_What is expected_. Once the line containing "Screen dimensions: 920x761" is found in the data below, output that line and every line after it through the last, unchanged and with nothing else.

Dataset entries:
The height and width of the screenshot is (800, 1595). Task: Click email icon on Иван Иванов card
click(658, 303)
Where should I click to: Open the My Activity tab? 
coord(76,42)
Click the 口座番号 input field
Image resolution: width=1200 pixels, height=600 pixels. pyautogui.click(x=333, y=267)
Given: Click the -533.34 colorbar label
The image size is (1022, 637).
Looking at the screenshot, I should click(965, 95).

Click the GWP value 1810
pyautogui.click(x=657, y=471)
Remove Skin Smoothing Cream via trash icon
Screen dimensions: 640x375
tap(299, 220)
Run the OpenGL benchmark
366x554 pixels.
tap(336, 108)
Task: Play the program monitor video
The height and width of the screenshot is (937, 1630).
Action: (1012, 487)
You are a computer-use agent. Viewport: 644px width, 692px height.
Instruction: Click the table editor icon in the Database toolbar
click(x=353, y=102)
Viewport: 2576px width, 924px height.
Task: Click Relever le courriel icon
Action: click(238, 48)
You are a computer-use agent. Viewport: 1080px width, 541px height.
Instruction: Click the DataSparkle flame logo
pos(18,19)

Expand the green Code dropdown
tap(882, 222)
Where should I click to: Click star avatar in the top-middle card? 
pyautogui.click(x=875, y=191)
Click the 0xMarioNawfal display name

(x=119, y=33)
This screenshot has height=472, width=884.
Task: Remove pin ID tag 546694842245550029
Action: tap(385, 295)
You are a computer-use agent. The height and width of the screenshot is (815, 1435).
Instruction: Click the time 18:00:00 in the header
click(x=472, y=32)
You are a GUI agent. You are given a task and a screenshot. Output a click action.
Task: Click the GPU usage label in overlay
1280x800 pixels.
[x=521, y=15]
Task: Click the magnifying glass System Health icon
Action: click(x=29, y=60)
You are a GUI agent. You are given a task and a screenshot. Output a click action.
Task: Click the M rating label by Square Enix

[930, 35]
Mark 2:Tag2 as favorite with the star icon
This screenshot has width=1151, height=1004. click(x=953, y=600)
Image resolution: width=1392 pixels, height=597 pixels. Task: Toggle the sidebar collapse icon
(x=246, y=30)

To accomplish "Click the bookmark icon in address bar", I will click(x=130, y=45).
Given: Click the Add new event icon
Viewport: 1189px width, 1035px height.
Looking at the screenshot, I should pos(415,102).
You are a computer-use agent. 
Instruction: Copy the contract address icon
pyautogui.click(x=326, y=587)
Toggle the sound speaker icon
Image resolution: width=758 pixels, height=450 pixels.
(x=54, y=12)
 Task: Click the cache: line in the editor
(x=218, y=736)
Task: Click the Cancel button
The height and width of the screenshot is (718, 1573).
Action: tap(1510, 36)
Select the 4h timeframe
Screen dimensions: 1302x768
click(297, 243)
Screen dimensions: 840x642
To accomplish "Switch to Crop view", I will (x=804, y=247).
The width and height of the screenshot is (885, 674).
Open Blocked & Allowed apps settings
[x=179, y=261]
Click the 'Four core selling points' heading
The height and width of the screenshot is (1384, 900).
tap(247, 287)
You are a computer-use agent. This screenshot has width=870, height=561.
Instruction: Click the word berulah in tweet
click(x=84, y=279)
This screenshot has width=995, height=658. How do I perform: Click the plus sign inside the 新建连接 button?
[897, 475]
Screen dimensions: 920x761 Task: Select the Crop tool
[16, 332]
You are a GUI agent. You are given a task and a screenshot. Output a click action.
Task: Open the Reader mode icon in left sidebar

_Exercise output_.
Screen dimensions: 920x761 Task: Select the Crop tool
[16, 332]
You are a GUI agent. You are given a task and a screenshot. Output a click action.
Task: Open the Reader mode icon in left sidebar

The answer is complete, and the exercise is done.